When the entire sequence is examined, XK is most similar to a family of carbohydrate kinases phosphorylating fucose, glucose, glycerol and xylulose. Of these, x-ray crystal structures of glycerol kinase (GK) from E. coli (ecGK) and Enterococcus casseliflavus have been reported and detailed relationships between structure and function have been determined for GK 13; 14. Like many other members of the family, the activity of GK is regulated by binding of small ligands (fructose-1,6-bisphosphate) as well as by interactions with other proteins (the glucose-specific phosphocarrier protein IIIGlc) 15. The enzyme from En. casseliflavus can be covalently phosphorylated at His232 resulting in a substantial activation 14.
Details surrounding XK kinetic and structural properties have often been inferred from these related enzymes. These include a substrate-induced conformational change creating a high affinity ATP binding site which has been implied but never observed in the carbohydrate kinases and which has kinetic consequences 16; 17. The oligomeric state of XK was unclear yet important since other family members such as ecGK can be regulated by effector-modulated oligomerization. The kinetic mechanism of XK has not been established and precedents within the family are mixed with some members binding substrates in an ordered manner while others are random. A comprehensive quantitative evaluation of substrate specificity for the enzyme has not been done. To shed light on these and other mechanistic issues, a combined structural and kinetic analysis of XK from E. coli is described here.
The structure of XK in the apo form has been determined at 2.7 Å resolution using MIR phasing. The apo structure was used to phase a xylulose-bound structure at 2.1 Å. This model consists of two protein molecules (A and B) that form the asymmetric unit, each consisting of residues 1-334 and 343-484 of the 484 predicted. There was no electron density corresponding to the region from 335 to 342. There are also 310 water molecules which are observed in the asymmetric unit. The average temperature factor is 37.9 Å2 for molecule A and 44.2 Å2 for molecule B. Modeling and more detailed structural analysis therefore focused on molecule A. The r.m.s.d. between the α-carbons of each monomer is 0.95 Å with no major differences. A Ramachandran plot generated by PROCHECK indicates 90.3% of non-glycine residues in the core regions, 9.0% are in additionally allowed and 0.7% are in generously allowed areas 18. Each monomer of XK is 76 × 46 × 56 Å and is composed of two major domains (I and II) connected by a hinge segment composed of residues Ala294 to Asp299 (α-helix α11) (Fig. 1). Positive Fo-Fc density was found in the active site on both monomers which was interpreted as a xylulose molecule. Statistics associated with the final refinement are shown in Table 1.

▶ [Activity list]
• A. In the xylulose kinase passage, which residues form the hinge segment that joins the two major domains?
• B. Render this sentence from the xylulose kinase passage in Spanish: "A comprehensive quantitative evaluation of substrate specificity for the enzyme has not been done."
• C. Carry the xylulose kinase passage forward with the next part, picking up after its final sentence.

▶ [Data listing]
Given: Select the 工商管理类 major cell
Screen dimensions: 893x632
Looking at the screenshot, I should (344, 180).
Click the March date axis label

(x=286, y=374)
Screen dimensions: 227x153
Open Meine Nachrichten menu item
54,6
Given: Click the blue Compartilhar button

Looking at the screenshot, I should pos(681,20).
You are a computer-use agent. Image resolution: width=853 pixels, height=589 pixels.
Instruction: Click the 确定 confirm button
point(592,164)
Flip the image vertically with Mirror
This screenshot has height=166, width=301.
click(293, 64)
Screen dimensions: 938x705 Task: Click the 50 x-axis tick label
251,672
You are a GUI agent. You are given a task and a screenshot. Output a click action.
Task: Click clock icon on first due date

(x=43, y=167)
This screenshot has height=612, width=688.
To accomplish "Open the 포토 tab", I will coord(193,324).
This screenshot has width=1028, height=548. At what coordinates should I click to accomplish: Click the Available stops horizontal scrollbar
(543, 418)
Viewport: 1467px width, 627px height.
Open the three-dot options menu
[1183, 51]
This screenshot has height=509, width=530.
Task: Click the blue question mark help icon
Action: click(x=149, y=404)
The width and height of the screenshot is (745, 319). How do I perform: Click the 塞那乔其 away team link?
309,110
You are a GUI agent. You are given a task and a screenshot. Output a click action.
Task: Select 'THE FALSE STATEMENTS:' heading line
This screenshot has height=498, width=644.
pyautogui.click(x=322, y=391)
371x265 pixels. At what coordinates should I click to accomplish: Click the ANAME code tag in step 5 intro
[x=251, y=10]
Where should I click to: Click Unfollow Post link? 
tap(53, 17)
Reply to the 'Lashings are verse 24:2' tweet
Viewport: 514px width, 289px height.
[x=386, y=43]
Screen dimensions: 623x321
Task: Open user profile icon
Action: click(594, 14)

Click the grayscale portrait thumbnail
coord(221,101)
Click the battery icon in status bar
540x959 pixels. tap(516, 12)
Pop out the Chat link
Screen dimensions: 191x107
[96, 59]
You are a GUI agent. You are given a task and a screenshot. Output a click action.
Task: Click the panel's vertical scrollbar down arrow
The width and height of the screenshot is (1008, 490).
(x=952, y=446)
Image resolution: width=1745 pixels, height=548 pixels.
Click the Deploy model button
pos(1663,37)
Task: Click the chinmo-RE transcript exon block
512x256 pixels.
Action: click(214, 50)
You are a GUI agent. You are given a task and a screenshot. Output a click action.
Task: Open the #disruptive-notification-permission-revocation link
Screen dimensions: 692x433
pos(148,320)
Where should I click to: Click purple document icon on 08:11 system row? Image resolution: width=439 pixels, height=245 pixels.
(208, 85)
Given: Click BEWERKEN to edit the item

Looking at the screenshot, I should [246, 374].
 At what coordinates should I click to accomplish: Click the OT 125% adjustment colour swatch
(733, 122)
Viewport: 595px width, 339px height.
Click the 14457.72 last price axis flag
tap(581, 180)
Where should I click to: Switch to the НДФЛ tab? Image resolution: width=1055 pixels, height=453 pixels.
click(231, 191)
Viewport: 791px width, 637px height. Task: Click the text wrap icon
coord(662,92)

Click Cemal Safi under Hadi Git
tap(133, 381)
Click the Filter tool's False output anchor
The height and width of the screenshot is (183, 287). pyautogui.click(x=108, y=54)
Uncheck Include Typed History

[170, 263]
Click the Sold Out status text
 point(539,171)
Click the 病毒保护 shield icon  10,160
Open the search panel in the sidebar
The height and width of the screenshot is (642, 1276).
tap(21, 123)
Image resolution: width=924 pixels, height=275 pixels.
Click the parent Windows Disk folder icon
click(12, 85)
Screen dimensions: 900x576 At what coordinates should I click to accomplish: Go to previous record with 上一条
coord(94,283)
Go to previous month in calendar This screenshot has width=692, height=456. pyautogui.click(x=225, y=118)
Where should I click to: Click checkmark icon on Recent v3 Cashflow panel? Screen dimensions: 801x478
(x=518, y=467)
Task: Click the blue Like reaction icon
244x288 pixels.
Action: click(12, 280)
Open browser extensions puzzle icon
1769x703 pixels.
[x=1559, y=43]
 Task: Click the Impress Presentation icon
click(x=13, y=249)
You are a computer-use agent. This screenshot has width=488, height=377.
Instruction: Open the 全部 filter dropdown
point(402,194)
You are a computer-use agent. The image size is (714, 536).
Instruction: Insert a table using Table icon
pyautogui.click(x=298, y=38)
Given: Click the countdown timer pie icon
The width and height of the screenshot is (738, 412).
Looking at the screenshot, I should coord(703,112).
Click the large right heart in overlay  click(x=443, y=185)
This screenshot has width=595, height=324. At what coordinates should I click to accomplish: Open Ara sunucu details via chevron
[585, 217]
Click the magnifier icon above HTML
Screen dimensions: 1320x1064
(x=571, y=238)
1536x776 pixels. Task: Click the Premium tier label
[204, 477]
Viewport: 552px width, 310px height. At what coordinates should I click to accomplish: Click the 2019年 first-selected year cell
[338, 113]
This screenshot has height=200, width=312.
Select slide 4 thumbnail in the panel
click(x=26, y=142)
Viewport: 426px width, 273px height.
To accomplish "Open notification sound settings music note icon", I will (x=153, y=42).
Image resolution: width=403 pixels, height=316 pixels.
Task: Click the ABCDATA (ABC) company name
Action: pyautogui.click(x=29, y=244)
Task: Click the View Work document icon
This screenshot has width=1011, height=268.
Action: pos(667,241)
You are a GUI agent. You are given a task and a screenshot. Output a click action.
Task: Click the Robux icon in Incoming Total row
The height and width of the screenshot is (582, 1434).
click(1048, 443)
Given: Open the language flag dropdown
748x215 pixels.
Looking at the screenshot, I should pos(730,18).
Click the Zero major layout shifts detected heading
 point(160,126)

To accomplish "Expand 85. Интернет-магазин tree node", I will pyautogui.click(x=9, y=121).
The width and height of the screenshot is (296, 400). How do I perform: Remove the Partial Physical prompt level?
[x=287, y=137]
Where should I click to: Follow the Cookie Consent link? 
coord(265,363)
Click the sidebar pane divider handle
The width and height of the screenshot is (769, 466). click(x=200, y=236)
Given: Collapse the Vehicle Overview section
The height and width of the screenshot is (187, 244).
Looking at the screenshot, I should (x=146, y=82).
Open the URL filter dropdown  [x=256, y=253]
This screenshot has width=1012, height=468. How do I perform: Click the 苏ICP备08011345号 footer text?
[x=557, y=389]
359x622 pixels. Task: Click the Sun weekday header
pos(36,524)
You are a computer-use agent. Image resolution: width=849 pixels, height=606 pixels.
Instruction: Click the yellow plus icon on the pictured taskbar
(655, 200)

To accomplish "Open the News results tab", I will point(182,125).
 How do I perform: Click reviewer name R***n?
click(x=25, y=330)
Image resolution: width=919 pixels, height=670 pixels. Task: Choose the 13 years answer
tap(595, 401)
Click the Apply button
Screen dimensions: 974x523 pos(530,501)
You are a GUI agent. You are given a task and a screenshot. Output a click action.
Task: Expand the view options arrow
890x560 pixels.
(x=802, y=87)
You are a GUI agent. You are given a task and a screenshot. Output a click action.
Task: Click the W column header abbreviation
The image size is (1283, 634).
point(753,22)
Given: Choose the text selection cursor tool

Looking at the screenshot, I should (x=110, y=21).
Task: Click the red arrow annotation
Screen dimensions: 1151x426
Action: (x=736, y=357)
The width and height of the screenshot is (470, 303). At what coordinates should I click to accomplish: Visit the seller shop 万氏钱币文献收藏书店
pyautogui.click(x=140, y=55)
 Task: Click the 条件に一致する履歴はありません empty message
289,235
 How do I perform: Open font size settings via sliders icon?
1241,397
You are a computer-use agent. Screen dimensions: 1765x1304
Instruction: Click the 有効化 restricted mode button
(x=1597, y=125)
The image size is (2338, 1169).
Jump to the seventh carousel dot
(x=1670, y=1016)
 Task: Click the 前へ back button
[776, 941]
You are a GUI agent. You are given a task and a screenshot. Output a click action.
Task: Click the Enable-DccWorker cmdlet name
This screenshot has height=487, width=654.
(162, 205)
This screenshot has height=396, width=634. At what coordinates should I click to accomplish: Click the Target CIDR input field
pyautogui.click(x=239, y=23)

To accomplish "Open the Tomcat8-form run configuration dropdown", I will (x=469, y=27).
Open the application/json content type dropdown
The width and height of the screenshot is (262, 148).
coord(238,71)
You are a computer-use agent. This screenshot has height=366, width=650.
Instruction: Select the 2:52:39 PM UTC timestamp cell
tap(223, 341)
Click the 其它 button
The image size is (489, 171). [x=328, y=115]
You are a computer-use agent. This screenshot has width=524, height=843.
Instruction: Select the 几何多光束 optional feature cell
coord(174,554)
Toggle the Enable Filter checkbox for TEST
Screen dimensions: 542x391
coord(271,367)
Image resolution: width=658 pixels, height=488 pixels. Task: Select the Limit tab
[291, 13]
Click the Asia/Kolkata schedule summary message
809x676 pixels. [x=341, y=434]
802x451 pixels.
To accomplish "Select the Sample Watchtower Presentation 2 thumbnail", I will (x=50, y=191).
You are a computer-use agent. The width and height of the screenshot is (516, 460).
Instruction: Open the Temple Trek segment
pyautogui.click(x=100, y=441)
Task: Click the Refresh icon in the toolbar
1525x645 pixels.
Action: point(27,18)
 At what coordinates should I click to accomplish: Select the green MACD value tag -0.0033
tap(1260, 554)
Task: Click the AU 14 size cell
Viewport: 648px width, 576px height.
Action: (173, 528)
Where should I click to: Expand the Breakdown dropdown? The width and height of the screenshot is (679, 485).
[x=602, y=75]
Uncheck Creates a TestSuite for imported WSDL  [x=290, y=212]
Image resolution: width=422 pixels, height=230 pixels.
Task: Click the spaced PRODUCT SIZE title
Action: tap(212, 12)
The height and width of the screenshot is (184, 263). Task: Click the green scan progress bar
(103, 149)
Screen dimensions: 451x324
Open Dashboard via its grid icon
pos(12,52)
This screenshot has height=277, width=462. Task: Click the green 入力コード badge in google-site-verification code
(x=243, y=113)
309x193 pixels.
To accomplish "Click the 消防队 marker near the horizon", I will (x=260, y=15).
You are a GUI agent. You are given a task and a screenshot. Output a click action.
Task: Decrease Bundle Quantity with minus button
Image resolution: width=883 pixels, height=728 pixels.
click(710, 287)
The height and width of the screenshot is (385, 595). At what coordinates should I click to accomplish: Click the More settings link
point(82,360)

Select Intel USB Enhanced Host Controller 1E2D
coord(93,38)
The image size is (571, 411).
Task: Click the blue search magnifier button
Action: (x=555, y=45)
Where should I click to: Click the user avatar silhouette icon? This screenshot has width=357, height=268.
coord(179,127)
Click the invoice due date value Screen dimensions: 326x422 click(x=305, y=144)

▶ [Answers to the tasks]
• A. Ala294 to Asp299 (α-helix α11).

• B. No se ha realizado una evaluación cuantitativa exhaustiva de la especificidad de sustrato de la enzima.

• C.
Using a VAST search to screen the Protein Data Bank (PDB), the ecGK structure was found to be the most homologous structure but also indicated XK shares structural features with the other members of the ATPase superfamily 19. The two enzymes have only 20% sequence identity, but an overlap of the domains individually indicates they are structurally homologous. An r.m.s.d. of 1.6 Å was calculated between 264 residues in domain I and 2.0 Å for 153 residues in domain II. Other structures including 3-phosphoglycerate kinase, hexokinase and NAD kinase also share the same overall ATPase scaffold with two domains linked with a hinge region 20; 21; 22. As described previously for the ecGK structure, domain I is primarily responsible for sugar substrate binding and domain II is mainly involved in ATP binding 23. Substrates bind deeply in the cleft formed between these two domains. These domains can be further divided into subdomains where IA and IIA form the ATPase core (Fig. 1A and B) of XK and subdomain IB forms part of the D-xylulose binding site. Subdomain IIB is involved in the intermolecular interface of the XK dimer, mediated by β-sheets β18 and β19 (Fig. 1A, ,2A).2A). As observed in ecGK subdomain IA contains the conserved catalytic residues and is responsible for the phospho-group transfer function.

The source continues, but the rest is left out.